There is no way to associate options with a short-hand command. If you wish to redirect error output or ignore exit statuses, you will need to use the long form.

Variable Expansion:

When commands are executed, variable expansion is performed. The expansions are provided by the argument vars to run_parallel or run_collect. Note that commands are split into arguments before this expansion occurs, which is a security measure. This means that no matter what whitespace or punctuation is in an expansion, it can’t change the sense of the command.

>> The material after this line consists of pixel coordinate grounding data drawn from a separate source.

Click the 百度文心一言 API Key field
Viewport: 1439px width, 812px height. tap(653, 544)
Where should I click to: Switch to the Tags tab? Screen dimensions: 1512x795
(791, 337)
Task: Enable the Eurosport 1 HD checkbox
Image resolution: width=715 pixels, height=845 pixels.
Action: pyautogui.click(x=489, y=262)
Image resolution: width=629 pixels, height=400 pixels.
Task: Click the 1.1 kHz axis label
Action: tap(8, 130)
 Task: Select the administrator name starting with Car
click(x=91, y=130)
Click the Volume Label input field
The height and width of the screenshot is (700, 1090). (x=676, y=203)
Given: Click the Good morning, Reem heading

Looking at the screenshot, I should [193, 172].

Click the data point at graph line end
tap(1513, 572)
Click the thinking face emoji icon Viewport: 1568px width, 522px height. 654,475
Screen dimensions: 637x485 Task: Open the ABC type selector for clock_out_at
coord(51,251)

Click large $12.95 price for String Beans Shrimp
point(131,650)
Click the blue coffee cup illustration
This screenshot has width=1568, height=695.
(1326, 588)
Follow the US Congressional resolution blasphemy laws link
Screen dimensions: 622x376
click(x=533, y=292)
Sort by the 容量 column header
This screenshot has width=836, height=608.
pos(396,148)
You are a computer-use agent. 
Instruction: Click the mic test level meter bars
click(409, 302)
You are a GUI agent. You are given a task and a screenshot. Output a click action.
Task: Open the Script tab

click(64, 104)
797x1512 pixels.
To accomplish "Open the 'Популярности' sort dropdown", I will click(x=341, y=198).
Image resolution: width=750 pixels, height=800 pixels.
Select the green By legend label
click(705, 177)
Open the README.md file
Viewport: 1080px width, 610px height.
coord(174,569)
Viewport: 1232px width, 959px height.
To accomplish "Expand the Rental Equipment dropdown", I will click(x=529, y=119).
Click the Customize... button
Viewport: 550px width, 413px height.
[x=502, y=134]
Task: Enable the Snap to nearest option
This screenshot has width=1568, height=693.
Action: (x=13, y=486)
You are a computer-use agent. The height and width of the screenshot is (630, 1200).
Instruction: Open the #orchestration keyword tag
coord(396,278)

The down side of that is that on occasions when you would like to add multiple arguments to a command, you must construct the command using the list syntax.

Expansion variable references are placed using the Python String formatting operations.

Here is an example substitution, showing how %(target)s becomes a single argument before the subsitution occurs.

("ls -lR %(target)s", vars={'target': 'bl ah"'}) =>
("ls", "-lR", "%(target)s", vars={'target': 'bl ah"'}) =>
("ls", "-lR", 'bl ah "')

If the value to be substituted implements the method get_argument_list, which takes no arguments and returns a list of strings, then those strings are included as multiple separate arguments. This is an expert technique for extending commands at call-time for use internal to APIs.

("ls -lR %(targets)s", vars={'targets': special_container}) =>
("ls", "-lR", "target1", "target2", ...)

Functions as Commands:

In addition to executable programs, Python functions may also be used as commands. This is useful if you wish to do processing of data in a sub-process as part of a pipeline without needing to have auxilliary Python script files. However, this is an advanced technique and you should fully understand the subtleties before making use of it.

When a Python function is used as a command, the process will fork as normal in preparation for executing a new command. However, instead of exec-ing a new executable, the Python function is called. When the Python function completes (either successfully or unsuccessfully), the child process exits immediately.

If you intend to use this feature, be sure that you know how the lifecycles of various objects will behave when the Python interpreter is forked and two copies are running at once.

The command function is called with vars (as given to run_parallel or run_collect) as its first argument, and the remainder of argv from calling command as its remaining arguments.

netsa.util.shell.pipeline(<pipeline spec>[, stdin : str or file, stdout : str or file, stdout_append=False, ...]) → pipeline

Interprets the arguments as a “pipeline specification”, and returns that specification as a value.

If there is only a single argument and it is a pipeline, then a new pipeline is returned with the options provided by this call. For example:

new_pipeline = pipeline(old_pipeline, stdout="/tmp/newfile")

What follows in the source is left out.